YOUR INSTRUCTIONS: Go to the line below that contains "This screenshot has". From there to the end of the records, reproduce each line exactly, except the pictures.

DATA LISTING:

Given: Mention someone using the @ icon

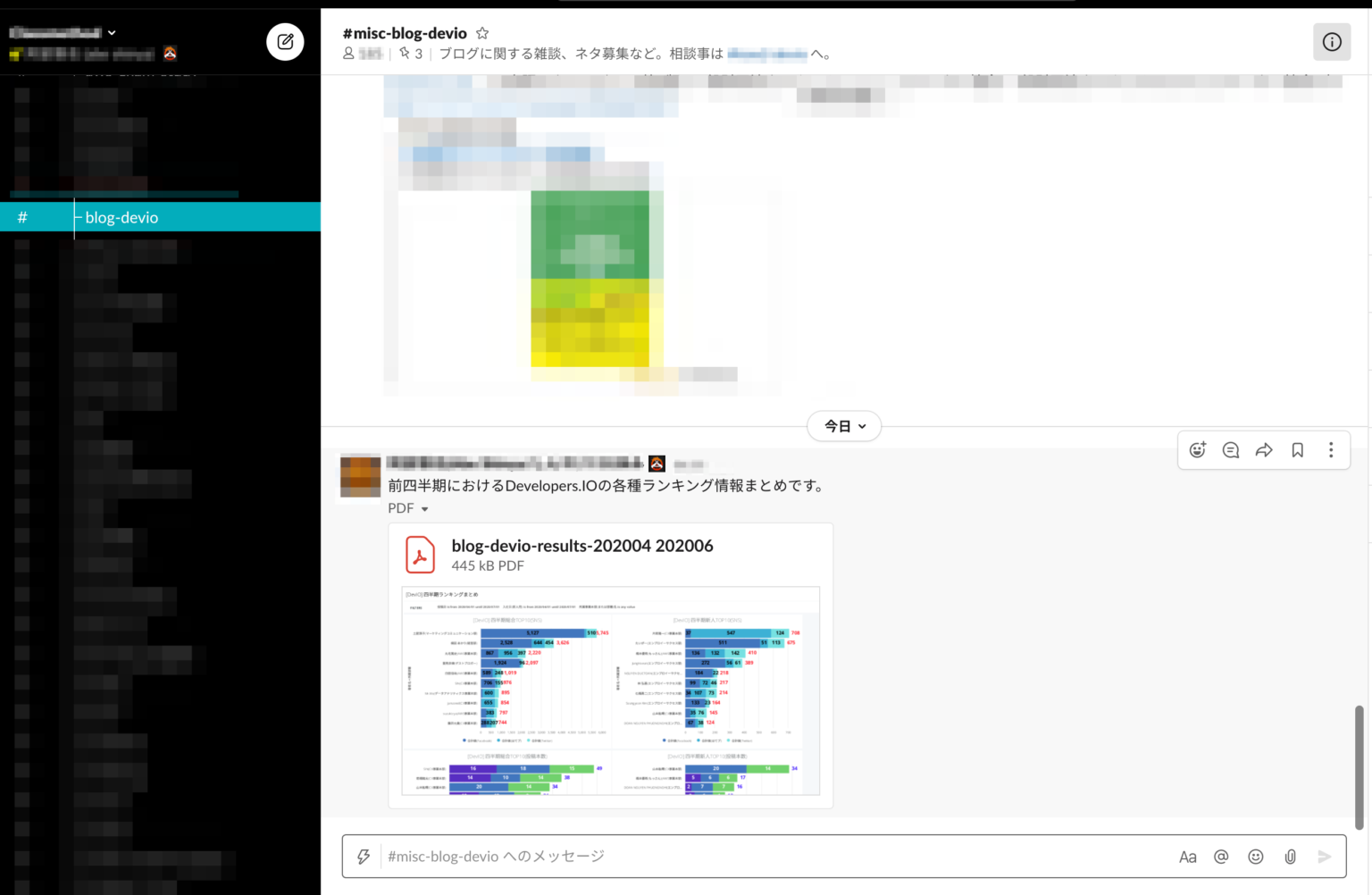Looking at the screenshot, I should point(1221,856).
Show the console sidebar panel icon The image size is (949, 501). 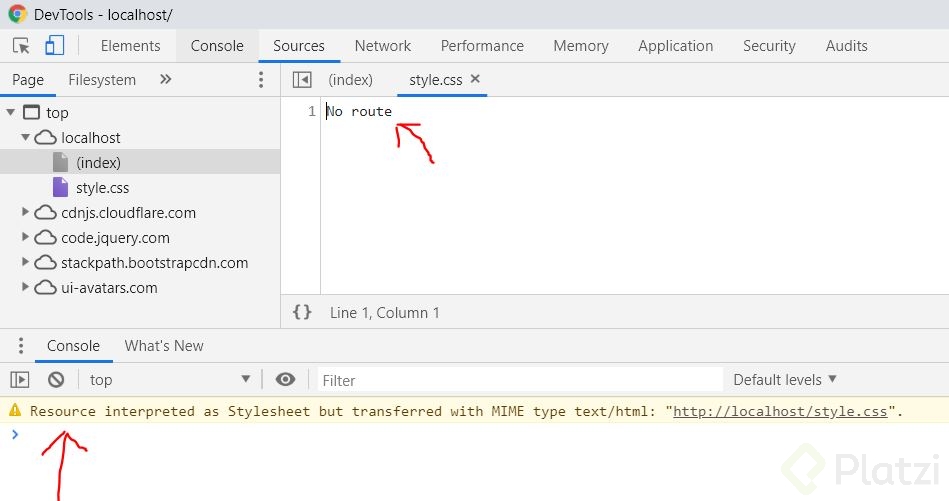[20, 380]

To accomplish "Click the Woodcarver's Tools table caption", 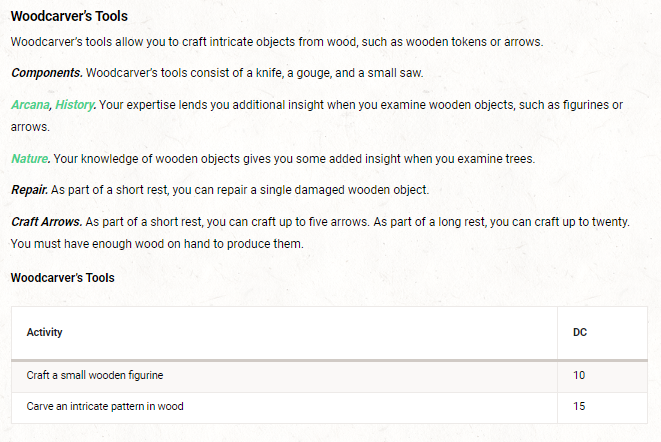I will (62, 277).
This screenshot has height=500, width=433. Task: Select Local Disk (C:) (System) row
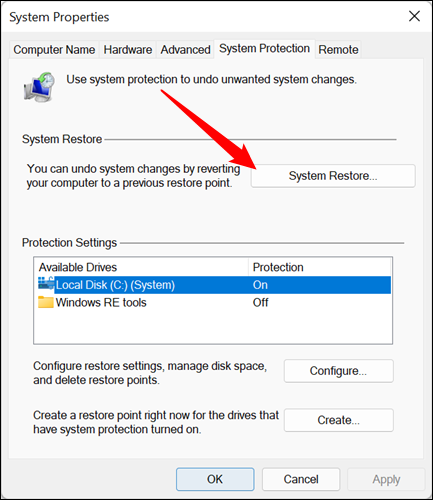point(214,285)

YOUR RESPONSE:
This screenshot has height=500, width=433. Task: Select Local Disk (C:) (System) row
point(214,285)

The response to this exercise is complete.